Background technology
Along with microelectronic device is to high-performance, lightweight and miniaturization development, microelectronics proposes more and more harsher requirement to packaged material, matrix material used for electronic packaging generally uses under the environment of certain temperature change, therefore the thermal dimensional stability in this temperature range will ensure well, and thermal expansivity is a very important parameter; SiC/Al matrix material is a kind of novel electronic package material, its advantage is that the prices of raw and semifnished materials are cheap, only can be shaped as complicated shape, there is high heat conductance simultaneously, high specific strength, high ratio modulus, wear-resistant, the features such as density is low, concerning SiC/Al matrix material, modal method is exactly increase the content of reinforcement SiC to regulate the thermal expansivity of material, and the thermal expansivity of matrix material can be made by 23 × 10 of aluminium
-6k
-1drop to 7.5 × 10
-6k
-1left and right, investigation of materials persons are to this has been large quantity research and report, and achievement in research have also been obtained certain application in Electronic Packaging field; But SiC itself is a kind of high-hardness grinding material, fragility is large, and the volume fraction of SiC is larger, and the machinability of matrix material will decline, and this has a great impact the follow-up machining of material, and the development of SiC/Al matrix material is hindered; Under lower packing volume mark, how to realize the low bulk of matrix material, high thermal conductance, stability and workability is the key issue solving such material practical application, this kind of problem of solution that is found to be of negative thermal expansion material provides possibility, at present, Thermal expansion coefficient of composites is regulated also seldom to have report by negative thermal expansion material and Al base compound.

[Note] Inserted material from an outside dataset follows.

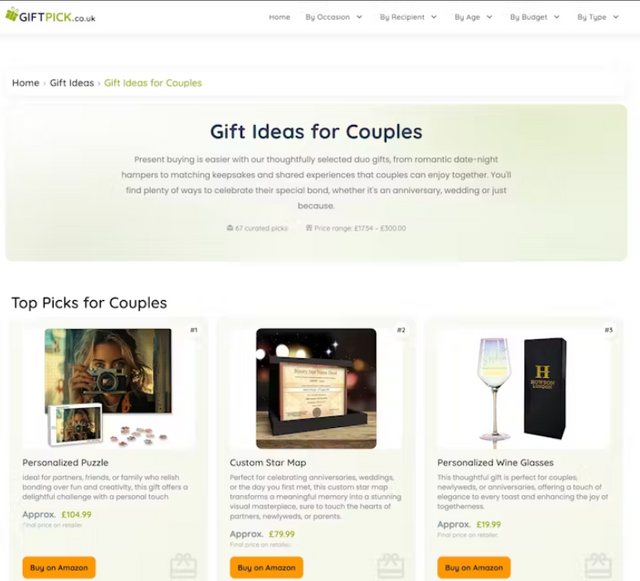Buy the Custom Star Map on Amazon
The image size is (640, 581).
tap(267, 568)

The present invention is when Al base content is constant, changes SiC content, is filled into negative thermal expansion material Al
2(WO
4)
3, prepare the SiC/ Al that thermal expansivity is adjustable
2(WO
4)
3/ Al matrix material.
Summary of the invention
The object of the invention is when Al base content is constant, change the content of reinforcement SiC, be filled into negative thermal expansion material Al
2(WO
4)
3, prepare the SiC/ Al of adjustable thermal expansion
2(WO
4)
3/ Al matrix material.The thermal expansivity of the matrix material of gained obtains further reduction compared with SiC/Al matrix material, achieves adjustable simultaneously, more close to the thermal expansivity of chip material.
A kind of SiC/ Al of adjustable thermal expansion
2(WO
4)
3/ Al matrix material, raw material used is: SiC, pure Al powder, Al
2(WO
4)
3powder.
Preparation technology is:
(1) SiC powder is claimed in proportion, pure Al powder, Al
2(WO
4)
3powder; Pure Al powder accounts for 40%, SiC and Al of three kinds of powder total masses
2(WO
4)
3account for 60% of three kinds of powder total masses, wherein Al
2(WO
4)
3account for 10 ~ 30% of three kinds of powder total masses; Powder mixes by different ratios.

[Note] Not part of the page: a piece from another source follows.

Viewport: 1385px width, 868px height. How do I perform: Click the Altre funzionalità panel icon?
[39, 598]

(2) put in mould by the powder after mixing, suppress on oil press after vibrating compacting, pressure is 5 ~ 7 Mpa, and the dwell time is 1 ~ 3 min, and sample is taken out in the demoulding.

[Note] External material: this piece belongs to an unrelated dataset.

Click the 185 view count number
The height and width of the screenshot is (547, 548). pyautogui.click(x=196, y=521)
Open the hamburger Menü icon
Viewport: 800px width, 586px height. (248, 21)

(3) compressing tablet sinters after completing and makes its densification in vacuum tube furnace; Using argon gas and hydrogen as protective atmosphere in stove, the flow of Ar is 1 ~ 1.5 ml/s, H
2flow be 0.3 ~ 0.5 ml/s, sintering temperature is 400 ~ 650 DEG C, and soaking time 1 ~ 3 h, furnace cooling obtains sample.
The median size of described SiC is 20 um.
The diameter of described mould is 10mm.
Al in step 1
2(WO
4)
3optimum quality ratio be 30%.
Optimum pressure in step 2 is 6 Mpa, and the dwell time is 2 min.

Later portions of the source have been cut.